The first of the three icons presented is Doncella Guerrera, a young girl who decides to go to war disguised as a man. The second of these three is poet Garcia Lorca's San Miguel, and the third his androgynous Romani dancer La Tarara. Chaignaud's choreography never skirts by on prowess or gimmick but incorporates a distinct choreographic quality. He spirals effortlessly with his head forward and shoulders hunched as though to create a whirlpool. Later he draws himself upright as his hands whirr with impossible energy. He pushes all boundaries as he also sings onstage in both a disarming falsetto and a resounding bass.
The iconography of each of the acts is never overloaded with cryptic research, or needless plotting. They are warm personifications. The Doncella Guerrera enters wearing historic war garments. Her incredibly constructed helmet shields her face in shadow during much of the first performance. The San Miguel enters on spear shaped stilts and garbed in a large vibrant orange skirt. Then, undone from the stilts by the four musicians, performs the remainder of the piece en pointe. Lastly, the Romani woman makes her entrance through the audience. She is enveloped in a shawl and a large purple skirt and daringly high heels. Chaignaud then strips off the skirt to reveal high waisted black pants in which he performs the remainder of his flamenco variation.
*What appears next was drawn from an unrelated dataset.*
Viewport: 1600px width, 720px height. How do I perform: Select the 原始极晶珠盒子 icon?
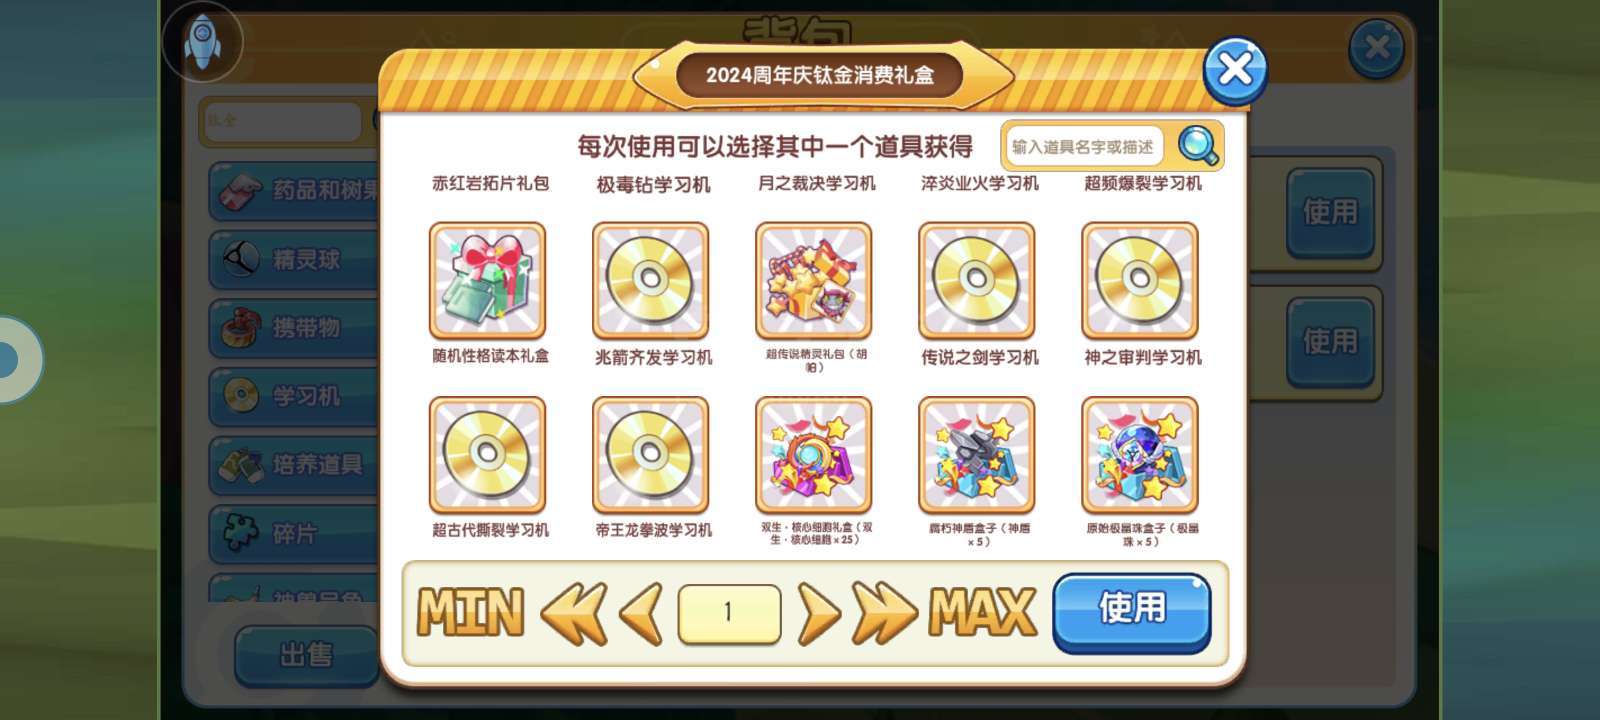(1140, 455)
The mood is often somber, but never self-important. Two elegant paintings by chief painter Marie Maresca and painter Fanny Gaudreau are upstage facing the audience. Anthony Merlaud's beautiful chiaroscuro lighting design highlights the at times placid, and at times violent landscape within these works. The figures onstage are both otherworldly and personal thanks in large part to the talents of a thirteen person costuming team. The musicians, who play graceful music interludes as well as accompany the dance, command a quiet stage presence. Daniel Zapico is transporting on the theorbo and the baroque guitar. Jean-Baptiste Henry adds not just music but also his own enchanting movement when his accordion expands and contracts. François Joubert-Caillet performs his viol de gamba with care and clarity. Lastly, Pere Olivé performs the percussions with both a delightful sense of play and a classicist's mindfulness of the artistic whole. Such a lush synthesis is in no doubt thanks to the vision of musical director Nino Laisné. Both he and Chaignaud give a presentation of all the multitudes within the human body. Under their care tired responses of the body's relationship to social gender crumble. This isn't the result of self-important proselytizing, but an elegant evening of sumptuous dance.